In einem anderen Artikel haben wir Ihnen bereits die fürchterlichsten Formen des Konjunktivs vorgestellt. Doch ist er wirklich so schrecklich? Manche Konjunktivformen sind in der Hochsprache noch geläufig (z.B. ich nähme, ich gäbe, ich täte). Trotzdem klingen viele Formen des Konjunktiv II altmodisch und man läuft häufig Gefahr, sich damit lächerlich zu machen.

  • Ich erkennte die Lüge.
  • Ich hülfe ihr im Stall.  
  • Ich wüsche das Auto.

Im Alltagsgebrauch wird der Konjunktiv II häufig durch würde ersetzt: ich würde waschen statt ich wüsche oder ich würde helfen statt ich hülfe. Obschon einige Formen aktuell noch vor dem Untergang geweiht sind (wäre, hätte, könnte, müsste, dürfte), verliert täte gegen würde tun.
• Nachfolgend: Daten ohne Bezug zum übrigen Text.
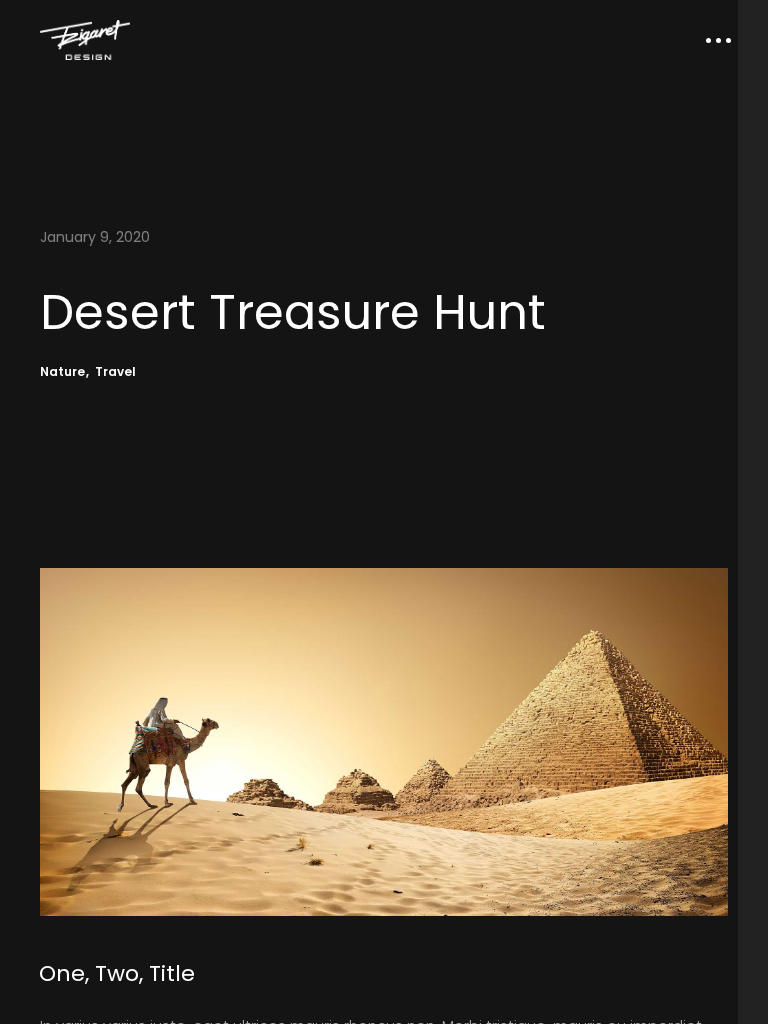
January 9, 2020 (95, 237)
Der Konjunktiv II stellt interessante Formen bereit, trotzdem ist es verständlich, dass diese leider durch Konstruktionen mit „würde/n“ ersetzt werden.

 

  • früge (fragen)
  • klömme (klimmen)
  • mölke (melken)
  • schünde (schinden)
  • tröffe (triefen)
  • wöge (wiegen)
  • sönne (sonnen)
  • stöhle (stehlen)

Bei anderen Verben stehen sogar zwei Konjunktivformen nebeneinander: ich schwämme oder schwömme, ich empfähle oder ich empföhle. Auch stehen kann den Konjunktiv auf ü oder ä bilden: ich stünde oder ich stände.

Darüber hinaus gibt es zwei Verben, die im Imperfekt und im Konjunktiv II zwar gleich geschrieben werden, aber anders ausgesprochen werden: schreien – ich schrie wird im Konjunktiv II zu ich schrie mit einem hörbarem e. Ebenso bei speien, ich spie, ich spie.

 

Gebrauchen wir denn Konjunktiv überhaupt noch?
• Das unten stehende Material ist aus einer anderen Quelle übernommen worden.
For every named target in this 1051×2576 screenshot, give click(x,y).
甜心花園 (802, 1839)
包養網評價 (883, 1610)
Es ist traurig, aber wahr, denn wir gebrauchen den Konjunktiv nur noch da, wo Formen nicht mit den Formen des normalen Indikativs übereinstimmen, also er sei, er mache, ihr suchet oder sie habe.

Das geht aber nicht bei ihr findet, da diese Form mit dem Indikativ übereinstimmt. Daher sind Mischformen aus Konjunktiv I und II üblich. Lediglich sein können wir durchgehend im Konjunktiv I verwenden, da alle Formen von sein eindeutig sind. In manchen Fällen besteht zwischen dem Konjunktiv I und dem Konjunktiv II nur ein formaler Unterschied: gelte (Konjunktiv I) und gälte (Konjunktiv II).

Demnach ist der Konjunktiv I und II ein wesentlicher Bestandteil der deutschen Grammatik und Sprache, dem nach wie vor ein wenig Aufmerksamkeit gebührt. Nichtsdestotrotz ist die Konjunktivitis eine ernstzunehmende Krankheit, die sich langsam ausbreitet und schleichend verläuft.